This medical condition has either been superseded or has become inactive
Specific Conditions
  • Acute leukaemia
  • Chronic lymphocytic leukaemia (CLL)
  • Memory B cell deficiency secondary to haemopoietic stem cell transplantation (HSCT)
  • Multiple myeloma (MM)
  • Non-Hodgkin lymphoma (NHL)
  • Other Haematological malignancy
Indication for Ig Use
  • Prevention of recurrent bacterial infections due to hypogammaglobulinemia associated with haematological malignancies or post haemopoietic stem cell transplant
Level of Evidence Evidence of probable benefit – more research needed (Category 2a)
Description and Diagnostic Criteria The manifestations of haematological malignancies can include a wide range of symptoms and physical and laboratory abnormalities in an individual patient. For diagnostic criteria, refer to the current World Health Organization classification criteria.

A diagnosis of bronchiectasis or suppurative lung disease in patients on Ig therapy must be consistent with the guideline of the Thoracic Society of Australia and New Zealand (Chang AB et al 2014).

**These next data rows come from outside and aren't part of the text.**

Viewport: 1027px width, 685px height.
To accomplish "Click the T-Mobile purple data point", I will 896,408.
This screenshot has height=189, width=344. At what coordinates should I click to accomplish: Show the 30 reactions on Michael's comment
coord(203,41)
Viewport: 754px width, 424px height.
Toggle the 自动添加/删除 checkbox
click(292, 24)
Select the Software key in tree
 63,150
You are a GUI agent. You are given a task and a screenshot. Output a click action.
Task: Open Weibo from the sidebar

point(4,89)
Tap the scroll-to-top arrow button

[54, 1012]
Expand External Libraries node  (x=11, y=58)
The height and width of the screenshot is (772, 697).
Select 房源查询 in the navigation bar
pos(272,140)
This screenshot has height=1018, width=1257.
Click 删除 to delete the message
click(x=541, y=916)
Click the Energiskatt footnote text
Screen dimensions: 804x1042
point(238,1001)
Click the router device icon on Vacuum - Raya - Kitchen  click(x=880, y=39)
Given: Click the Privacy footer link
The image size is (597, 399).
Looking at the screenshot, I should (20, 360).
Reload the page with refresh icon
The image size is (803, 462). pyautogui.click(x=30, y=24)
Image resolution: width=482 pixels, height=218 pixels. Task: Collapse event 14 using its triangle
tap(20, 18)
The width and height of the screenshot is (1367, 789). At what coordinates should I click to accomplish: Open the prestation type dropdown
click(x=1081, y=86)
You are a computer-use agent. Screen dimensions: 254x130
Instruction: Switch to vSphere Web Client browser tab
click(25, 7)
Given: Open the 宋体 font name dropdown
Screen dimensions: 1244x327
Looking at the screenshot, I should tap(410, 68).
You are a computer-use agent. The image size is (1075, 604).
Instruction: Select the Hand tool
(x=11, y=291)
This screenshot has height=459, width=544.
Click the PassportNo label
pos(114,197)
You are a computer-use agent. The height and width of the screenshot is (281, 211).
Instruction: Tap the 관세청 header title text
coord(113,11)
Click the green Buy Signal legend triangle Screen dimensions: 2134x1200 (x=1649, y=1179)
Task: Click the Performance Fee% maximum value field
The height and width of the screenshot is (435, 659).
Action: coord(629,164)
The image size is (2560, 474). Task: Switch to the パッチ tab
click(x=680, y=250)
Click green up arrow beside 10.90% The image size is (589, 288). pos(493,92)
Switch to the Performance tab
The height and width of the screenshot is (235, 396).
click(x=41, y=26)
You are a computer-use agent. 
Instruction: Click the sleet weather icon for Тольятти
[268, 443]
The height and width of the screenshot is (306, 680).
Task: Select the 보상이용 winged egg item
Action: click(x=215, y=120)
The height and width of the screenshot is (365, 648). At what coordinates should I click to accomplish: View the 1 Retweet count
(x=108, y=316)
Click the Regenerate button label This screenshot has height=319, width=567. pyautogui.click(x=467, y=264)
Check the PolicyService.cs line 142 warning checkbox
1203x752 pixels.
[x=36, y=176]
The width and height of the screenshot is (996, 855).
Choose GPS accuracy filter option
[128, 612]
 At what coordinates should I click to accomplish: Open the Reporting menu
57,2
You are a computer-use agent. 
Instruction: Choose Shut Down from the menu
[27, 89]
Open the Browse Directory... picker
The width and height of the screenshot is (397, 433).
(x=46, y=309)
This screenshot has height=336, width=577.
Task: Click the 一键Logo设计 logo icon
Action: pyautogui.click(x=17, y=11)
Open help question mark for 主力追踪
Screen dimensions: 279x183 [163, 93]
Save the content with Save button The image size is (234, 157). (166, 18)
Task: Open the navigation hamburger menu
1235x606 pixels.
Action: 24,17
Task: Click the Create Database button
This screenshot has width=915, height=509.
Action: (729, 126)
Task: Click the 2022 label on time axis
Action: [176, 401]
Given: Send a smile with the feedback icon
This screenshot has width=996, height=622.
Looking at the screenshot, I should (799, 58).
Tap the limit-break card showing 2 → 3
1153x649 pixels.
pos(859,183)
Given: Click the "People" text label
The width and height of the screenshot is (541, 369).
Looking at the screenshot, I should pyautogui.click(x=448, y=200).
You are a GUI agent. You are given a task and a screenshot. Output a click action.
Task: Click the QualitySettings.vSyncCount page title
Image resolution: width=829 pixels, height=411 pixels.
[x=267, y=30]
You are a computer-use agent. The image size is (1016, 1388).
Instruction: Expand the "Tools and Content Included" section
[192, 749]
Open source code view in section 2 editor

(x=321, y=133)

Secondary hypogammaglobulinaemia may occasionally be complicated by a disseminated enterovirus infection, particularly in patients who have received B cell depletion therapy for a B cell lymphoproliferative disorder.
Justification for Evidence Category One small crossover study of 12 patients with chronic lymphocytic leukaemia (CLL) or non-Hodgkin lymphoma (NHL) reported that the number of serious bacterial infections was significantly decreased (p = 0.001) in the months in which patients received IgG every three weeks for one year. Serious bacterial infections showed a trend to be associated with an IgG level less than 6.4 g/L.
 
Three randomised controlled trials (RCTs) and one crossover trial of low–moderate quality reported a reduction in infection rates in CLL patients with hypogammaglobulinaemia after three to four-weekly administration of IVIg for one year.
 
One placebo-controlled RCT of monthly IVIg given to eighty two multiple myeloma (MM) patients for one year (with 22 withdrawing due to reaction) concluded that IVIg protects against life-threatening infections and significantly reduces risk of recurrent infections. The greatest benefit was seen in individuals who had a poor response to pneumococcal vaccine. A small prospective RCT with 30 MM patients reported a possible decrease in symptoms of chronic bronchitis.
 
A systematic review and meta-analysis (Raanani 2009) of patients undergoing HSCT [60 trials (greater than four thousand patients)] reported an increased risk of veno-occlusive disease with no survival benefit particularly in studies conducted since 2000. The authors concluded that routine prophylaxis with IVIg is not supported, but suggest that its use may be considered in lymphoproliferative disorder patients with hypogammaglobulinaemia and recurrent infections, for reduction of clinically documented infections.
Diagnosis Requirements

A diagnosis must be made by an Immunologist, Haematologist, Paediatrician, General Medicine Physician or an Oncologist.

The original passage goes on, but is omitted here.